Extracted records:
* * * * * * * * *

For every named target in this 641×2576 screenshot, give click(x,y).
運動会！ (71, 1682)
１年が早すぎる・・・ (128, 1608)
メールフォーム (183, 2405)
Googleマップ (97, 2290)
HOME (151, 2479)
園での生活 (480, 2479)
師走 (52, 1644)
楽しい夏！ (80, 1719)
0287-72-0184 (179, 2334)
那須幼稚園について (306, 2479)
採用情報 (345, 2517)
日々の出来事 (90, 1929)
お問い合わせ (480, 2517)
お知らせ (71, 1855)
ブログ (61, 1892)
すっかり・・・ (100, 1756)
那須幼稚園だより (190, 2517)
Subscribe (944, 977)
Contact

* * * * * * * * *

Problem: Recast the records above as a JSON list of strings, one string per line, with blank lines omitted.

Answer to this task:
[
  "For every named target in this 641×2576 screenshot, give click(x,y).",
  "運動会！ (71, 1682)",
  "１年が早すぎる・・・ (128, 1608)",
  "メールフォーム (183, 2405)",
  "Googleマップ (97, 2290)",
  "HOME (151, 2479)",
  "園での生活 (480, 2479)",
  "師走 (52, 1644)",
  "楽しい夏！ (80, 1719)",
  "0287-72-0184 (179, 2334)",
  "那須幼稚園について (306, 2479)",
  "採用情報 (345, 2517)",
  "日々の出来事 (90, 1929)",
  "お問い合わせ (480, 2517)",
  "お知らせ (71, 1855)",
  "ブログ (61, 1892)",
  "すっかり・・・ (100, 1756)",
  "那須幼稚園だより (190, 2517)",
  "Subscribe (944, 977)",
  "Contact"
]